Segment Start: Recorded information

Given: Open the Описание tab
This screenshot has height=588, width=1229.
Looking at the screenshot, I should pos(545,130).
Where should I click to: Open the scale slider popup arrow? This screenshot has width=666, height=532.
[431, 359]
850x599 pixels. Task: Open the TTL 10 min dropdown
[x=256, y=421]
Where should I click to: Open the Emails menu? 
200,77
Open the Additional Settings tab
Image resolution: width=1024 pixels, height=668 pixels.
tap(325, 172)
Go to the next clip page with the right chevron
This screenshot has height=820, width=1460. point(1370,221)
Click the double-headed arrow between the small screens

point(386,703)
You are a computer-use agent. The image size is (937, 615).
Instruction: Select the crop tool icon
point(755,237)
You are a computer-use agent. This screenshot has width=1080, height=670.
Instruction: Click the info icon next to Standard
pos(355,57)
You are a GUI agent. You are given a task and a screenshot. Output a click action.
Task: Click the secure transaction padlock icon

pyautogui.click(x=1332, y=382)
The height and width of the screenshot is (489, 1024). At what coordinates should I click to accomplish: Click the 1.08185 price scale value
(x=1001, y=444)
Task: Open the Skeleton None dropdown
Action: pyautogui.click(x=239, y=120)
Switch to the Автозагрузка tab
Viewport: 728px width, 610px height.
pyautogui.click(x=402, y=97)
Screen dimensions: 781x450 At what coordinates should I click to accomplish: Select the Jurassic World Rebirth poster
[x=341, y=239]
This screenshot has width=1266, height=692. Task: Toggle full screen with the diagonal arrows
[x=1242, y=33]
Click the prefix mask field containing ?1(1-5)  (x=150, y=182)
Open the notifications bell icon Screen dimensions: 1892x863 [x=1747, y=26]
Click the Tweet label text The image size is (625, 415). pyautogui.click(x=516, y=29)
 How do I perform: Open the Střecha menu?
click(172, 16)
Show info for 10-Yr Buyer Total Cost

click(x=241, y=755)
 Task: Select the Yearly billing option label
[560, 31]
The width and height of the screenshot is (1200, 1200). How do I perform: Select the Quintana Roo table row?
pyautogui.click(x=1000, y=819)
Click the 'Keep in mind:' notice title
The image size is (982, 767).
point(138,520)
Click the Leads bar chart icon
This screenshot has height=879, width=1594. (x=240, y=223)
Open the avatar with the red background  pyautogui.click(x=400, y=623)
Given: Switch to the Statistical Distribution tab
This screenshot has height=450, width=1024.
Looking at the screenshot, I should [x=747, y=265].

Segment End: Recorded information

Please repeat the complete material exactly, with nothing omitted.

Given: Open the Описание tab
This screenshot has height=588, width=1229.
Looking at the screenshot, I should pos(545,130).
Where should I click to: Open the scale slider popup arrow? This screenshot has width=666, height=532.
[431, 359]
850x599 pixels. Task: Open the TTL 10 min dropdown
[x=256, y=421]
Where should I click to: Open the Emails menu? 
200,77
Open the Additional Settings tab
Image resolution: width=1024 pixels, height=668 pixels.
tap(325, 172)
Go to the next clip page with the right chevron
This screenshot has height=820, width=1460. point(1370,221)
Click the double-headed arrow between the small screens

point(386,703)
You are a computer-use agent. The image size is (937, 615).
Instruction: Select the crop tool icon
point(755,237)
You are a computer-use agent. This screenshot has width=1080, height=670.
Instruction: Click the info icon next to Standard
pos(355,57)
You are a GUI agent. You are given a task and a screenshot. Output a click action.
Task: Click the secure transaction padlock icon

pyautogui.click(x=1332, y=382)
The height and width of the screenshot is (489, 1024). At what coordinates should I click to accomplish: Click the 1.08185 price scale value
(x=1001, y=444)
Task: Open the Skeleton None dropdown
Action: pyautogui.click(x=239, y=120)
Switch to the Автозагрузка tab
Viewport: 728px width, 610px height.
pyautogui.click(x=402, y=97)
Screen dimensions: 781x450 At what coordinates should I click to accomplish: Select the Jurassic World Rebirth poster
[x=341, y=239]
This screenshot has width=1266, height=692. Task: Toggle full screen with the diagonal arrows
[x=1242, y=33]
Click the prefix mask field containing ?1(1-5)  (x=150, y=182)
Open the notifications bell icon Screen dimensions: 1892x863 [x=1747, y=26]
Click the Tweet label text The image size is (625, 415). pyautogui.click(x=516, y=29)
 How do I perform: Open the Střecha menu?
click(172, 16)
Show info for 10-Yr Buyer Total Cost

click(x=241, y=755)
 Task: Select the Yearly billing option label
[560, 31]
The width and height of the screenshot is (1200, 1200). How do I perform: Select the Quintana Roo table row?
pyautogui.click(x=1000, y=819)
Click the 'Keep in mind:' notice title
The image size is (982, 767).
point(138,520)
Click the Leads bar chart icon
This screenshot has height=879, width=1594. (x=240, y=223)
Open the avatar with the red background  pyautogui.click(x=400, y=623)
Given: Switch to the Statistical Distribution tab
This screenshot has height=450, width=1024.
Looking at the screenshot, I should [x=747, y=265].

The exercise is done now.